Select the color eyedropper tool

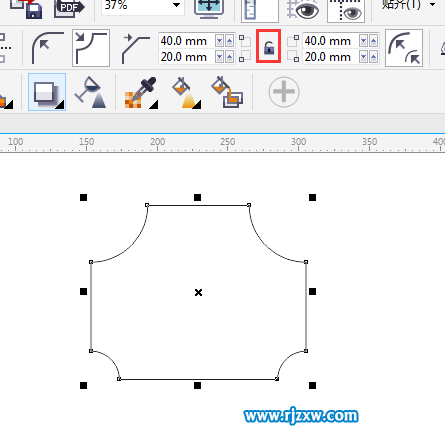pyautogui.click(x=141, y=93)
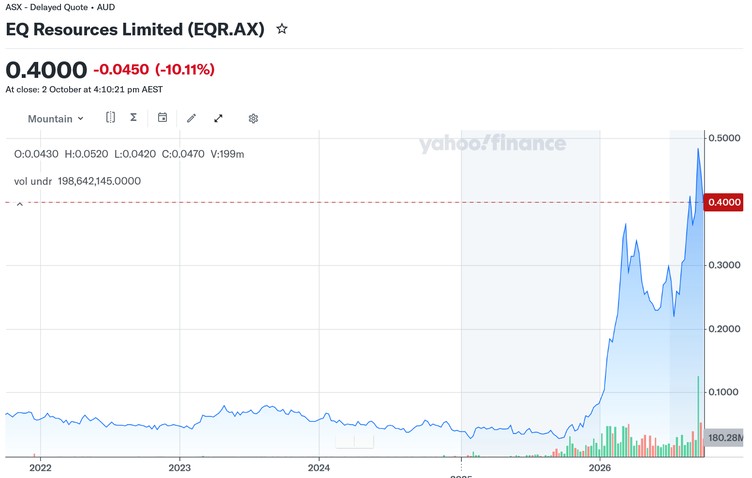
Task: Click the 2023 year label on timeline
Action: pos(179,467)
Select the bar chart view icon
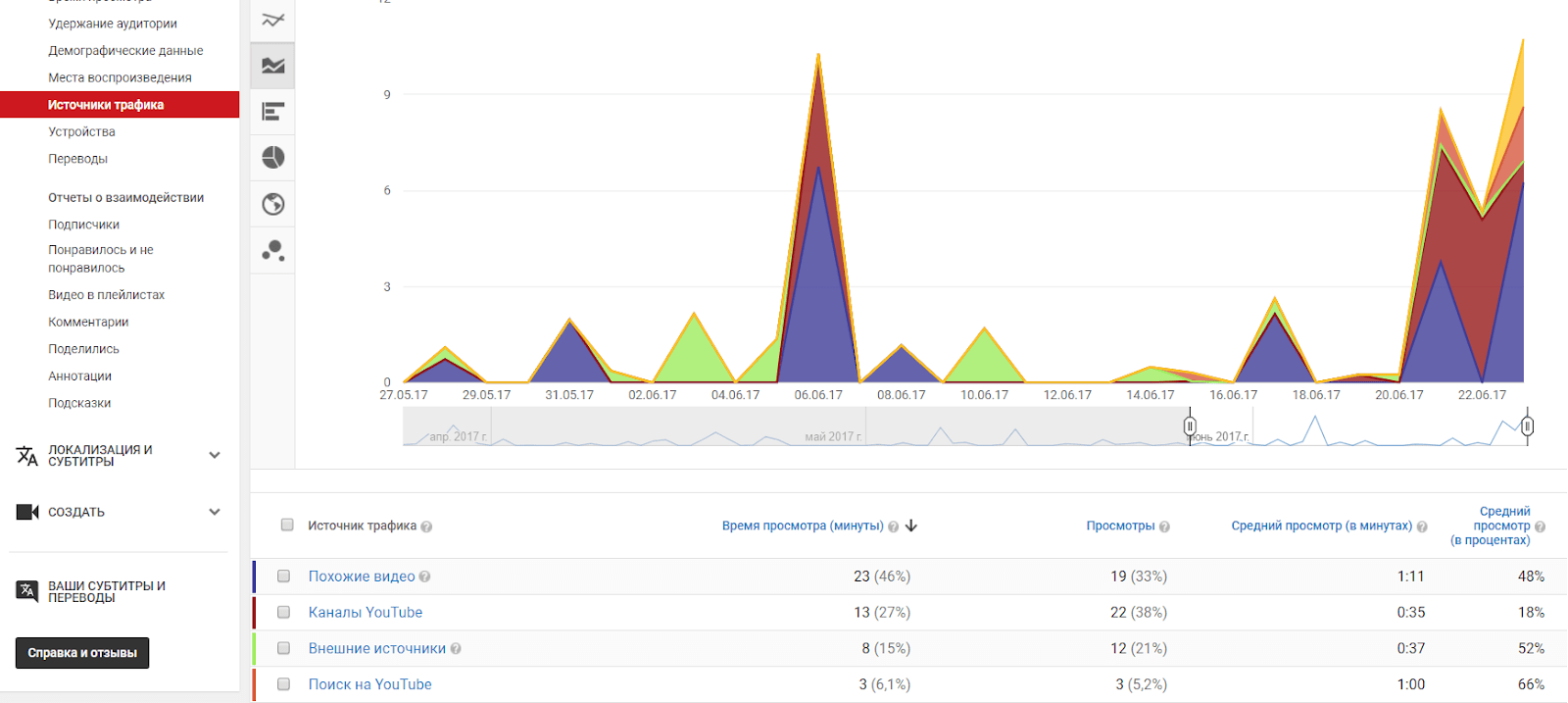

(Your objective)
None of the pictures belongs in the answer, but all the entries must be repeated exactly.

(Exercise response)
Select the color eyedropper tool

pyautogui.click(x=141, y=93)
Task: Click the 2023 year label on timeline
Action: pos(179,467)
Select the bar chart view icon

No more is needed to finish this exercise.